In full view of the above statutory provisions, an application for re-deliberation on the notification of audit results under the Act on Public Sector Audits is a procedure that requires the head of a central administrative agency, etc. who has conducted a self-audit to voluntarily re-examine whether the audit results or the requirements thereunder are lawful or inappropriate. The nature of the administrative appeal under the Administrative Appeals Act differs from that of the administrative appeal under the Administrative Appeals Act, and the special or special procedure for the administrative appeal under the Administrative Litigation Act cannot be called a special necessity to consider the expertise and peculiarity of the case, and thus, the special case for the filing period of the administrative appeal under the Administrative Litigation Act shall not be applied. Thus, a notification of the result of self-audit may be filed an administrative appeal or administrative litigation, regardless of the application for re-examination or objection, and the period for filing a lawsuit for cancellation of notification of the result of self-audit shall be counted from the date of notification, and it shall not be counted from the date of notification of the result of the application for re-audit (see Supreme Court Decision

Therefore, the plaintiff's assertion that the period of filing the lawsuit of this case should be calculated from the date of notification of the result of the objection procedure, on the premise that the procedure of filing the objection against the disposition of this case constitutes a special administrative appeal (the plaintiff uses Supreme Court Decision 2008Du19987 Decided January 28, 2010 as to the above argument, but the summary of the above Supreme Court's decision is a person who has an objection to the officially assessed individual land price may immediately institute an administrative litigation or institute an administrative litigation through an administrative appeal, and in this case, the period of filing the lawsuit of this case shall be calculated from the date of receipt of the certified copy of the written adjudication of the administrative appeal, and

C. The plaintiff pointed out that the defendant was able to file an administrative appeal or administrative litigation within 90 days in the disposition of this case.
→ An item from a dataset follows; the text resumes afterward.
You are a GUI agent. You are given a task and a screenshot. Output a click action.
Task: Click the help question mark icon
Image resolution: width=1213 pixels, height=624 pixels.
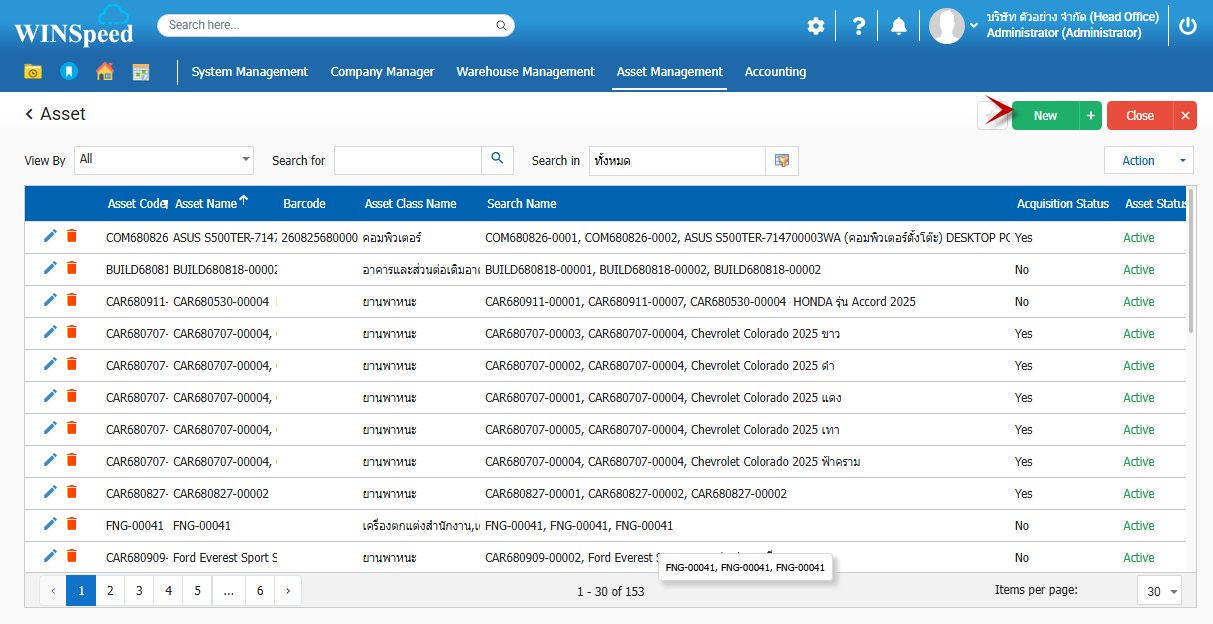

Thus, even if the defendant's failure to notify the defendant of the procedure for filing an administrative appeal violates Article 26 of the Administrative Procedures Act, Article 27 (6) of the Administrative Appeals Act provides that the administrative agency may file an administrative appeal within 180 days from the date of the disposition unless the notice of the period for filing an administrative appeal is given by the administrative agency pursuant to Article 27 (6) of the Administrative Appeals Act, i.e., the period under Article 27 (3) of the Administrative Appeals Act, but such provision does not apply to the filing of the administrative appeal, and it cannot be deemed that the provision that applies to the filing of the administrative appeal, and it cannot be said that the period for filing the appeal of this case is extended as an effect of the violation, or that the period for filing an administrative appeal of this case is calculated from the date of notification of the result

D. Ultimately, the instant lawsuit is unlawful as it was filed with the lapse of the filing period.

5. Conclusion

Therefore, the lawsuit of this case is unlawful, and thus, the judgment of the court of first instance is just, and the plaintiff's appeal is dismissed as it is without merit. It is so decided as per Disposition.